## DESCRIPTION OF THE TASK
Write the entries below again, precisely as they appear.

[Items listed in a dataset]
☆ ☆ ☆
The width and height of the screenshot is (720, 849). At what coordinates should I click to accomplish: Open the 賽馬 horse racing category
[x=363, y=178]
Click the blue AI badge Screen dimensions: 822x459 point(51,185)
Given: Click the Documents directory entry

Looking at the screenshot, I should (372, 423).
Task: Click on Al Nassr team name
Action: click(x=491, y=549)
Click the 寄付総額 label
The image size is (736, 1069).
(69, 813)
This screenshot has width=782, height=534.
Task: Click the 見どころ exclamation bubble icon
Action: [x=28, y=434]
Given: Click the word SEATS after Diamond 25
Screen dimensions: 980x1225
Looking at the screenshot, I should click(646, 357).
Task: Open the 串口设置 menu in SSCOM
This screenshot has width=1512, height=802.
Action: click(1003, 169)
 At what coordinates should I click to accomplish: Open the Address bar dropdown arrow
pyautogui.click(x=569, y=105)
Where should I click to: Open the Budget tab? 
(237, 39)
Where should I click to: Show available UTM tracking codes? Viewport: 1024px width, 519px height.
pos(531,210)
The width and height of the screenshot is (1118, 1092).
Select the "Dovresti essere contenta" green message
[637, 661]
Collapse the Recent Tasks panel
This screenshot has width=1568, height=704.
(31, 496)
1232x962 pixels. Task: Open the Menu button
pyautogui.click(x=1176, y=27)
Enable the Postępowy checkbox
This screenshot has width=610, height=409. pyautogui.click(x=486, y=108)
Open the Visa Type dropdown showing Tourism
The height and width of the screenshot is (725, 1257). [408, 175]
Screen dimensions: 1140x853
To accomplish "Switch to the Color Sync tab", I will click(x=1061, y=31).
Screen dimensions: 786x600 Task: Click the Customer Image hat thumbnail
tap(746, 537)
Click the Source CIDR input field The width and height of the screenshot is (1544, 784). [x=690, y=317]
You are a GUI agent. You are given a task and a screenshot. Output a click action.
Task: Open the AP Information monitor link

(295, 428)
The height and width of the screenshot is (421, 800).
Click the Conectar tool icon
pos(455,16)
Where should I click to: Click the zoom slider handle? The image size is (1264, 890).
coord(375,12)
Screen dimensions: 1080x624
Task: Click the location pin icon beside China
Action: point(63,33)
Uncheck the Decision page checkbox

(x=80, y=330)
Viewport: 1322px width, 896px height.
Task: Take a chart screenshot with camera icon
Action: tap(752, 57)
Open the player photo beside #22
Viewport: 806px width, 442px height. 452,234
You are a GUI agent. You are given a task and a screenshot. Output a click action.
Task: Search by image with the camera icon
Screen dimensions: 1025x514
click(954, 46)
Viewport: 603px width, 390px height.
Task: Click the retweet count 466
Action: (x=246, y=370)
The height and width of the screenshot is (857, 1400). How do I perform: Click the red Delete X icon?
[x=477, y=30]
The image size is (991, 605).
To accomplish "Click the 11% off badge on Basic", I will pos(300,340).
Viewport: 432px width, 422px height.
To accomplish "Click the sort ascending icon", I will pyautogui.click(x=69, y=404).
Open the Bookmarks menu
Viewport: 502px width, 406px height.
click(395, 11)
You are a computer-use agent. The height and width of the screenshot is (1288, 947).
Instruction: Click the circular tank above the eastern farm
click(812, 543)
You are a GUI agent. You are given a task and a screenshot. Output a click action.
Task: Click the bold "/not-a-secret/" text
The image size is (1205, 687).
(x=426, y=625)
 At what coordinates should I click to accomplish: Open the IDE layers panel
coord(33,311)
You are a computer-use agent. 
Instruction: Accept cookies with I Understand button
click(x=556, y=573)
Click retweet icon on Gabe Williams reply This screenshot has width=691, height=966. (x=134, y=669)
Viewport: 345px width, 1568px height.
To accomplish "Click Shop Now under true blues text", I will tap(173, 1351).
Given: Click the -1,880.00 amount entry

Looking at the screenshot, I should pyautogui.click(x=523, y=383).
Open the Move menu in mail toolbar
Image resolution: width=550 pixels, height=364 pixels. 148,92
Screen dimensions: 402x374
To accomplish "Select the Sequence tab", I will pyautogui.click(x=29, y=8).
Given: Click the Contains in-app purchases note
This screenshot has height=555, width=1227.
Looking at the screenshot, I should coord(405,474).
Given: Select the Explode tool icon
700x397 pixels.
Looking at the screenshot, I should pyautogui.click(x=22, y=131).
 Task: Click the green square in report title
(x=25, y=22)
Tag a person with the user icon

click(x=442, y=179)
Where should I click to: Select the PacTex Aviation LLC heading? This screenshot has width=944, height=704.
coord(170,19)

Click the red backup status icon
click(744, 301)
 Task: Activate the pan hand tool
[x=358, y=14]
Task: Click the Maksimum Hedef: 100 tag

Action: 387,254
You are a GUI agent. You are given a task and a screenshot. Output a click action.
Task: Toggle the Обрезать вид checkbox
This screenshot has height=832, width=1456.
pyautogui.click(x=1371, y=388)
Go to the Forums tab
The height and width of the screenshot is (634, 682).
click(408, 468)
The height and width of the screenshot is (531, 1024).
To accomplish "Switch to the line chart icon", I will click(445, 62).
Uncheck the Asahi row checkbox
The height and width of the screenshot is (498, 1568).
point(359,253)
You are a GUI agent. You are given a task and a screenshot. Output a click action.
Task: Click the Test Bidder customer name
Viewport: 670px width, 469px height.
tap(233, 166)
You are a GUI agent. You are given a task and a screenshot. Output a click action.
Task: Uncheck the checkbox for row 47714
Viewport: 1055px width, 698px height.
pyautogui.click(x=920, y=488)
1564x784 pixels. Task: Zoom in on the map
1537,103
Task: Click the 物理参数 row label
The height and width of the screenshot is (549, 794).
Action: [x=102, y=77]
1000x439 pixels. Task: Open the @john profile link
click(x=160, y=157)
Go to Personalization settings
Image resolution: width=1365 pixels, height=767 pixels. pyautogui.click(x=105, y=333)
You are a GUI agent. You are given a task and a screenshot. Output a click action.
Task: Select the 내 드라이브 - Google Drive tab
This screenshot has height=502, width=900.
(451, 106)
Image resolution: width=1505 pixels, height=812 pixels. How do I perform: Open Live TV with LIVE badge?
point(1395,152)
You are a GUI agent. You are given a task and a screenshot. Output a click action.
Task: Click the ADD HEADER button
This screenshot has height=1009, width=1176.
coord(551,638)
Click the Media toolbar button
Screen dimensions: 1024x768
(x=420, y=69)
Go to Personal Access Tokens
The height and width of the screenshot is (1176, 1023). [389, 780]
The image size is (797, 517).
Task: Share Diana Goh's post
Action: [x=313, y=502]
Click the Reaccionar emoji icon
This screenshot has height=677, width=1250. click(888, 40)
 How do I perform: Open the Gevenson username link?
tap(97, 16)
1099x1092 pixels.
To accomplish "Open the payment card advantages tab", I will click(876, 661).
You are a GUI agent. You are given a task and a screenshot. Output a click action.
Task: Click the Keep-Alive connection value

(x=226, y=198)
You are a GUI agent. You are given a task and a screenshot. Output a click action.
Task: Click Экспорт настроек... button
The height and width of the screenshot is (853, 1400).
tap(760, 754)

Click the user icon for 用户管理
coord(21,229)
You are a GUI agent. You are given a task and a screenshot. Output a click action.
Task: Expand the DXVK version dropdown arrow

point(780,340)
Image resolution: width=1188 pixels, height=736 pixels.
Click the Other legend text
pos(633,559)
☆ ☆ ☆
## RESPONSE BELOW
The width and height of the screenshot is (720, 849). At what coordinates should I click to accomplish: Open the 賽馬 horse racing category
[x=363, y=178]
Click the blue AI badge Screen dimensions: 822x459 point(51,185)
Given: Click the Documents directory entry

Looking at the screenshot, I should (372, 423).
Task: Click on Al Nassr team name
Action: click(x=491, y=549)
Click the 寄付総額 label
The image size is (736, 1069).
(69, 813)
This screenshot has width=782, height=534.
Task: Click the 見どころ exclamation bubble icon
Action: [x=28, y=434]
Given: Click the word SEATS after Diamond 25
Screen dimensions: 980x1225
Looking at the screenshot, I should click(646, 357).
Task: Open the 串口设置 menu in SSCOM
This screenshot has width=1512, height=802.
Action: click(1003, 169)
 At what coordinates should I click to accomplish: Open the Address bar dropdown arrow
pyautogui.click(x=569, y=105)
Where should I click to: Open the Budget tab? 
(237, 39)
Where should I click to: Show available UTM tracking codes? Viewport: 1024px width, 519px height.
pos(531,210)
The width and height of the screenshot is (1118, 1092).
Select the "Dovresti essere contenta" green message
[637, 661]
Collapse the Recent Tasks panel
This screenshot has width=1568, height=704.
(31, 496)
1232x962 pixels. Task: Open the Menu button
pyautogui.click(x=1176, y=27)
Enable the Postępowy checkbox
This screenshot has width=610, height=409. pyautogui.click(x=486, y=108)
Open the Visa Type dropdown showing Tourism
The height and width of the screenshot is (725, 1257). [408, 175]
Screen dimensions: 1140x853
To accomplish "Switch to the Color Sync tab", I will click(x=1061, y=31).
Screen dimensions: 786x600 Task: Click the Customer Image hat thumbnail
tap(746, 537)
Click the Source CIDR input field The width and height of the screenshot is (1544, 784). [x=690, y=317]
You are a GUI agent. You are given a task and a screenshot. Output a click action.
Task: Open the AP Information monitor link

(295, 428)
The height and width of the screenshot is (421, 800).
Click the Conectar tool icon
pos(455,16)
Where should I click to: Click the zoom slider handle? The image size is (1264, 890).
coord(375,12)
Screen dimensions: 1080x624
Task: Click the location pin icon beside China
Action: point(63,33)
Uncheck the Decision page checkbox

(x=80, y=330)
Viewport: 1322px width, 896px height.
Task: Take a chart screenshot with camera icon
Action: tap(752, 57)
Open the player photo beside #22
Viewport: 806px width, 442px height. 452,234
You are a GUI agent. You are given a task and a screenshot. Output a click action.
Task: Search by image with the camera icon
Screen dimensions: 1025x514
click(954, 46)
Viewport: 603px width, 390px height.
Task: Click the retweet count 466
Action: (x=246, y=370)
The height and width of the screenshot is (857, 1400). How do I perform: Click the red Delete X icon?
[x=477, y=30]
The image size is (991, 605).
To accomplish "Click the 11% off badge on Basic", I will pos(300,340).
Viewport: 432px width, 422px height.
To accomplish "Click the sort ascending icon", I will pyautogui.click(x=69, y=404).
Open the Bookmarks menu
Viewport: 502px width, 406px height.
click(395, 11)
You are a computer-use agent. The height and width of the screenshot is (1288, 947).
Instruction: Click the circular tank above the eastern farm
click(812, 543)
You are a GUI agent. You are given a task and a screenshot. Output a click action.
Task: Click the bold "/not-a-secret/" text
The image size is (1205, 687).
(x=426, y=625)
 At what coordinates should I click to accomplish: Open the IDE layers panel
coord(33,311)
You are a computer-use agent. 
Instruction: Accept cookies with I Understand button
click(x=556, y=573)
Click retweet icon on Gabe Williams reply This screenshot has width=691, height=966. (x=134, y=669)
Viewport: 345px width, 1568px height.
To accomplish "Click Shop Now under true blues text", I will tap(173, 1351).
Given: Click the -1,880.00 amount entry

Looking at the screenshot, I should pyautogui.click(x=523, y=383).
Open the Move menu in mail toolbar
Image resolution: width=550 pixels, height=364 pixels. 148,92
Screen dimensions: 402x374
To accomplish "Select the Sequence tab", I will pyautogui.click(x=29, y=8).
Given: Click the Contains in-app purchases note
This screenshot has height=555, width=1227.
Looking at the screenshot, I should coord(405,474).
Given: Select the Explode tool icon
700x397 pixels.
Looking at the screenshot, I should pyautogui.click(x=22, y=131).
 Task: Click the green square in report title
(x=25, y=22)
Tag a person with the user icon

click(x=442, y=179)
Where should I click to: Select the PacTex Aviation LLC heading? This screenshot has width=944, height=704.
coord(170,19)

Click the red backup status icon
click(744, 301)
 Task: Activate the pan hand tool
[x=358, y=14]
Task: Click the Maksimum Hedef: 100 tag

Action: 387,254
You are a GUI agent. You are given a task and a screenshot. Output a click action.
Task: Toggle the Обрезать вид checkbox
This screenshot has height=832, width=1456.
pyautogui.click(x=1371, y=388)
Go to the Forums tab
The height and width of the screenshot is (634, 682).
click(408, 468)
The height and width of the screenshot is (531, 1024).
To accomplish "Switch to the line chart icon", I will click(445, 62).
Uncheck the Asahi row checkbox
The height and width of the screenshot is (498, 1568).
point(359,253)
You are a GUI agent. You are given a task and a screenshot. Output a click action.
Task: Click the Test Bidder customer name
Viewport: 670px width, 469px height.
tap(233, 166)
You are a GUI agent. You are given a task and a screenshot. Output a click action.
Task: Uncheck the checkbox for row 47714
Viewport: 1055px width, 698px height.
pyautogui.click(x=920, y=488)
1564x784 pixels. Task: Zoom in on the map
1537,103
Task: Click the 物理参数 row label
The height and width of the screenshot is (549, 794).
Action: [x=102, y=77]
1000x439 pixels. Task: Open the @john profile link
click(x=160, y=157)
Go to Personalization settings
Image resolution: width=1365 pixels, height=767 pixels. pyautogui.click(x=105, y=333)
You are a GUI agent. You are given a task and a screenshot. Output a click action.
Task: Select the 내 드라이브 - Google Drive tab
This screenshot has height=502, width=900.
(451, 106)
Image resolution: width=1505 pixels, height=812 pixels. How do I perform: Open Live TV with LIVE badge?
point(1395,152)
You are a GUI agent. You are given a task and a screenshot. Output a click action.
Task: Click the ADD HEADER button
This screenshot has height=1009, width=1176.
coord(551,638)
Click the Media toolbar button
Screen dimensions: 1024x768
(x=420, y=69)
Go to Personal Access Tokens
The height and width of the screenshot is (1176, 1023). [389, 780]
The image size is (797, 517).
Task: Share Diana Goh's post
Action: [x=313, y=502]
Click the Reaccionar emoji icon
This screenshot has height=677, width=1250. click(888, 40)
 How do I perform: Open the Gevenson username link?
tap(97, 16)
1099x1092 pixels.
To accomplish "Open the payment card advantages tab", I will click(876, 661).
You are a GUI agent. You are given a task and a screenshot. Output a click action.
Task: Click the Keep-Alive connection value

(x=226, y=198)
You are a GUI agent. You are given a task and a screenshot. Output a click action.
Task: Click Экспорт настроек... button
The height and width of the screenshot is (853, 1400).
tap(760, 754)

Click the user icon for 用户管理
coord(21,229)
You are a GUI agent. You are given a task and a screenshot. Output a click action.
Task: Expand the DXVK version dropdown arrow

point(780,340)
Image resolution: width=1188 pixels, height=736 pixels.
Click the Other legend text
pos(633,559)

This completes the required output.